Monday, May 23, 2016

A Baffling, Hard-line Choice in Israel

Avigdor Lieberman’s previous stints as Israel’s foreign minister under Prime Minister Benjamin Netanyahu were a disaster for Israeli-American relations. Mr. Lieberman’s ultranationalist positions on Palestinians, settlements and the Israeli-Palestinian conflict rendered him effectively unwelcome in Washington and toxic to Palestinians. Yet to shore up his coalition in the Israeli Parliament, Mr. Netanyahu has now offered Mr. Lieberman the office of minister of defense — widely considered to be the second most powerful position in the Israeli government, with a critical role in dealing with the United States and the Palestinians.
Mr. Netanyahu may think his political needs are more important than relations with the soon-to-end Obama administration, relations that are already severely strained by the nuclear agreement with Iran. But the administration had at least established a working relationship with Moshe Yaalon, the tough but pragmatic defense minister who resigned once the offer to Mr. Lieberman became known. The timing of this changing of the guard is particularly sensitive because a critical 10-year defense agreement establishing new levels of American military aid for Israel is in the final stages of negotiations.
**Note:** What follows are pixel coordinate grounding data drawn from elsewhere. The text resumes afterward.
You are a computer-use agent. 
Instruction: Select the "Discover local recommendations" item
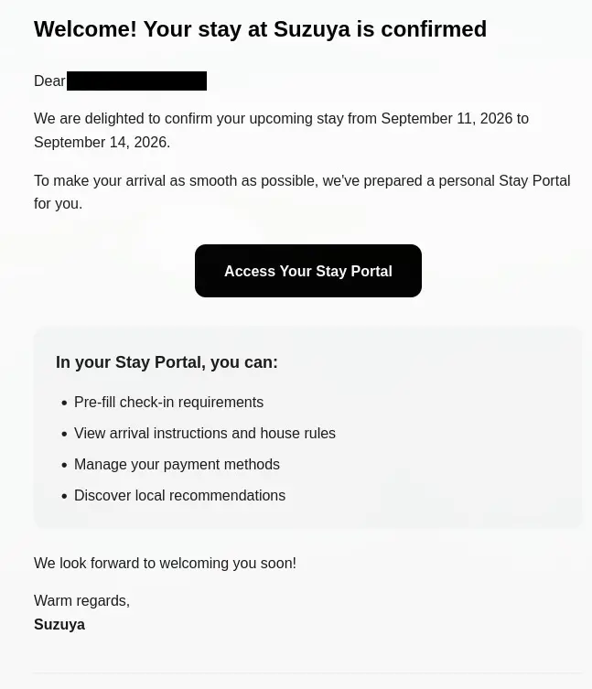point(179,496)
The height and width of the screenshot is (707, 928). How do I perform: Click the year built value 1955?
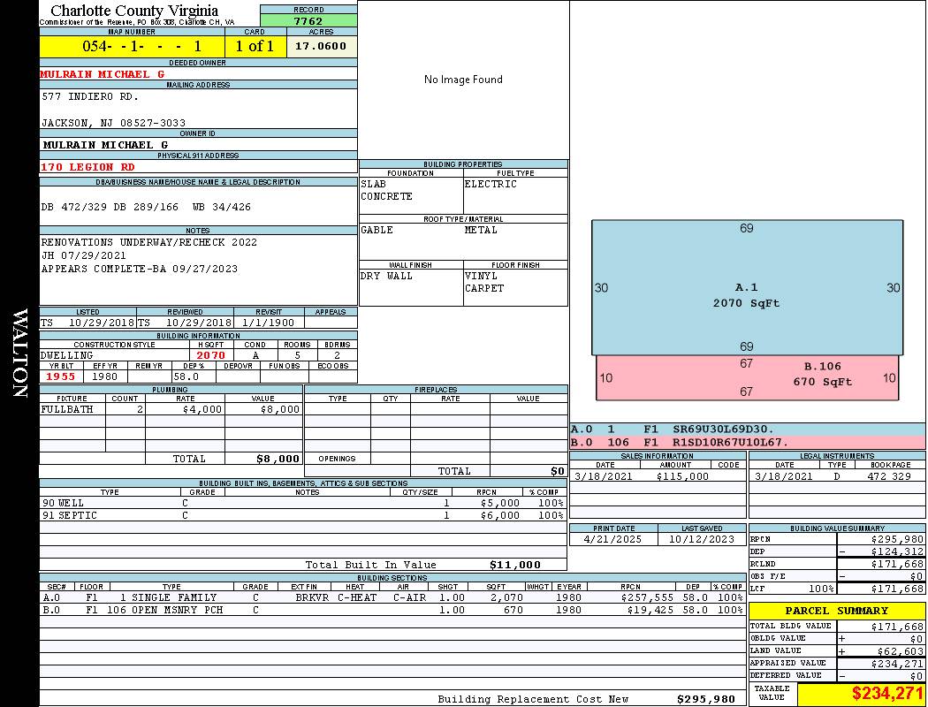point(61,376)
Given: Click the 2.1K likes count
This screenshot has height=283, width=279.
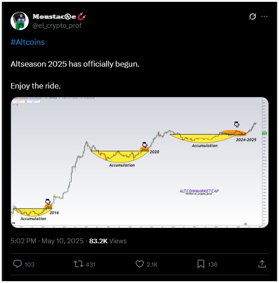Looking at the screenshot, I should click(152, 264).
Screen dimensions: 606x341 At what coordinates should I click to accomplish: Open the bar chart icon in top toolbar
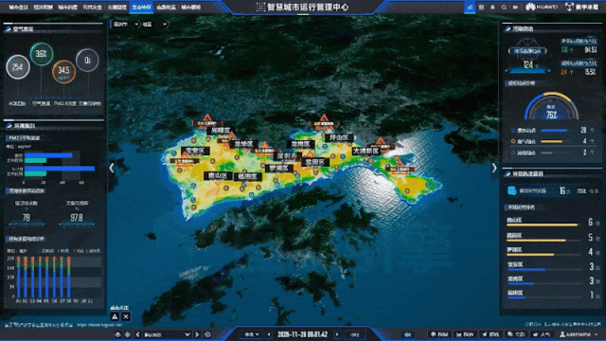470,7
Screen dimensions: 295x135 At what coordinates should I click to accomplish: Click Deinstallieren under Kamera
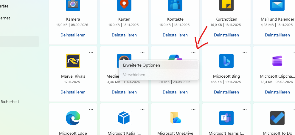point(73,35)
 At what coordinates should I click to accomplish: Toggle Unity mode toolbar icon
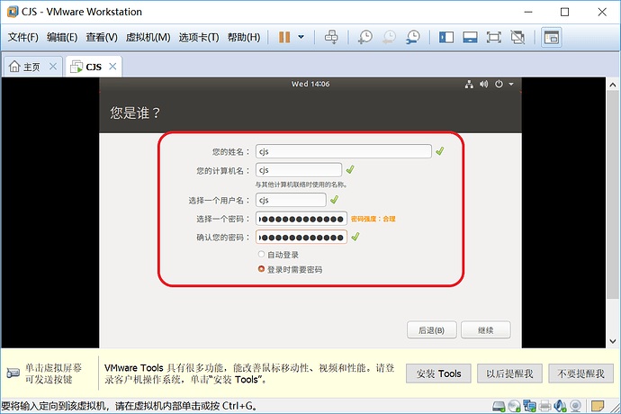tap(518, 37)
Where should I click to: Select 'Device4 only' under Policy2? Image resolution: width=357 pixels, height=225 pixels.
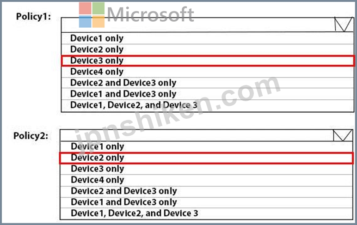(x=206, y=180)
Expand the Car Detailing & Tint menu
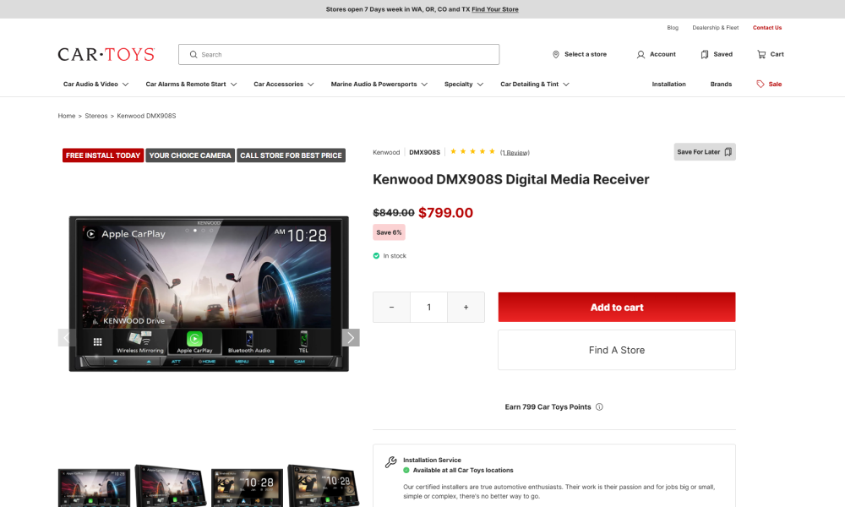 click(534, 85)
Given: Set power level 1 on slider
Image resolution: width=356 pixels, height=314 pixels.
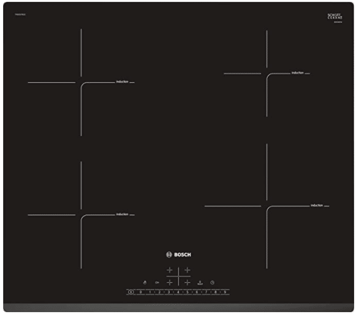Looking at the screenshot, I should point(150,292).
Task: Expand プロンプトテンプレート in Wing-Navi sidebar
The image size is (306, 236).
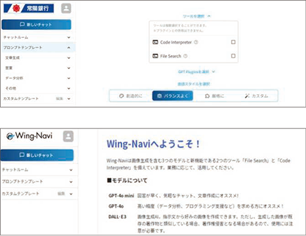Action: pos(37,182)
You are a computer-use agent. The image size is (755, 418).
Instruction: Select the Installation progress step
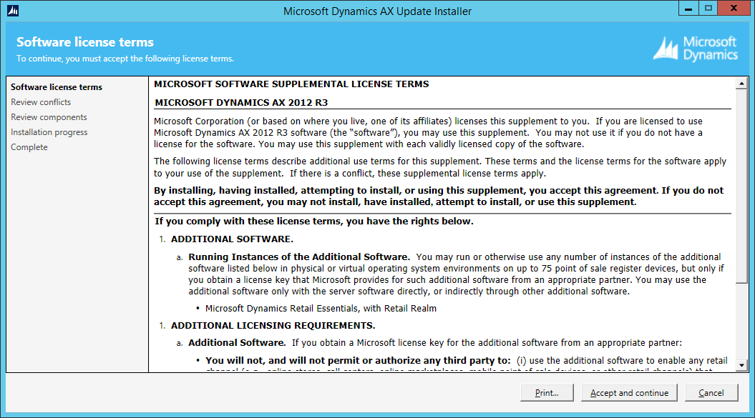pos(49,132)
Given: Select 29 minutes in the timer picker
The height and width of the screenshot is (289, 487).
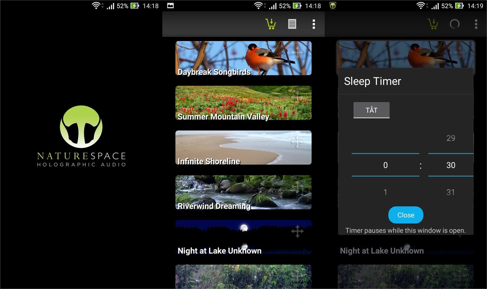Looking at the screenshot, I should (450, 138).
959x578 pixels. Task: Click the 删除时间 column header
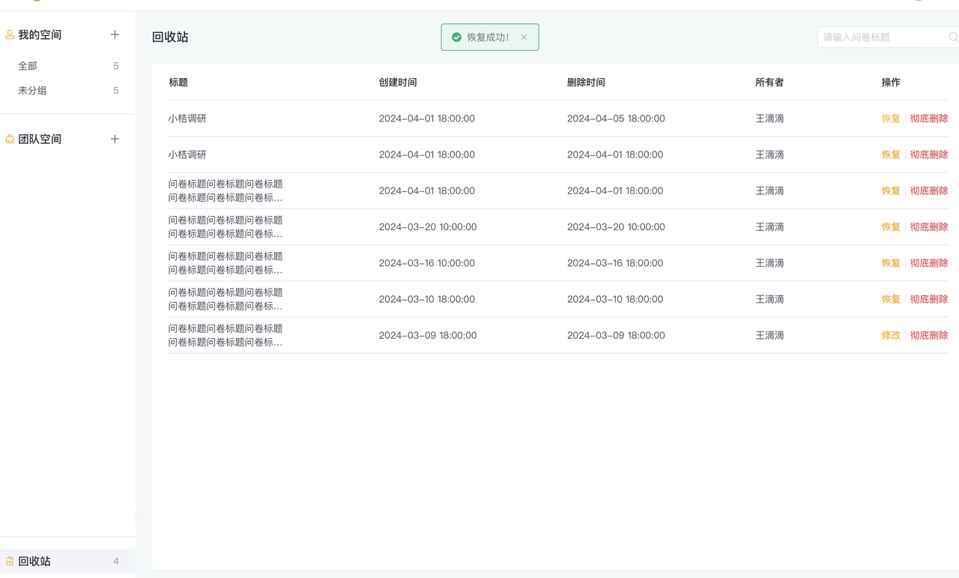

It’s hard to imagine peace talks moving rapidly forward in the immediate future, for a number of reasons. But it is entirely possible to imagine Israel’s relations in the region and beyond moving backward with a defense minister who has threatened, among other things, to conquer Gaza or bomb the Aswan Dam in the event of a war with Egypt. Mr. Lieberman’s ties with Israel’s own military establishment are frayed, most recently by his defense of an Israeli soldier arrested for executing a wounded Palestinian.
Photo
Avigdor Lieberman, center, at the Israeli parliament in Jerusalem, on Monday. Credit
Mr. Lieberman’s appointment would make a mockery of any possible Israeli overtures to the Palestinians. He resigned from the government last yearover Mr. Netanyahu’s failure to destroy Hamas, the Islamic militant group that controls Gaza, and to build more settlements in Jerusalem and the West Bank, where Mr. Lieberman lives. He has called for removing Arabic as an official language and has proposed instituting the death penalty for convicted terrorists.
Even Mr. Netanyahu does not believe Mr. Lieberman is the right man for the job — or at least he didn’t quite recently, when he declared that“Lieberman hates me, he slanders me, he’s a dangerous man, he stops at nothing.”
But the prime minister seems to think that bringing peace to his shaky coalition, which now holds a scant one-vote majority in Parliament, is more important than the risk of putting a rival in charge of Israel’s vaunted security forces and of further straining relations with Washington.
Mr. Netanyahu may also believe that a two-state solution to the Israeli-Palestinian conflict, creating a Palestinian state alongside Israel, as Washington has long advocated, is effectively dead for now, and that he may get a better defense deal from the next president.
But that is a risky and cynical gamble. The next American president is not likely to abandon support for a two-state solution, and Israel’s position in Washington will not be strengthened by a defense minister at odds with the Israeli military establishment.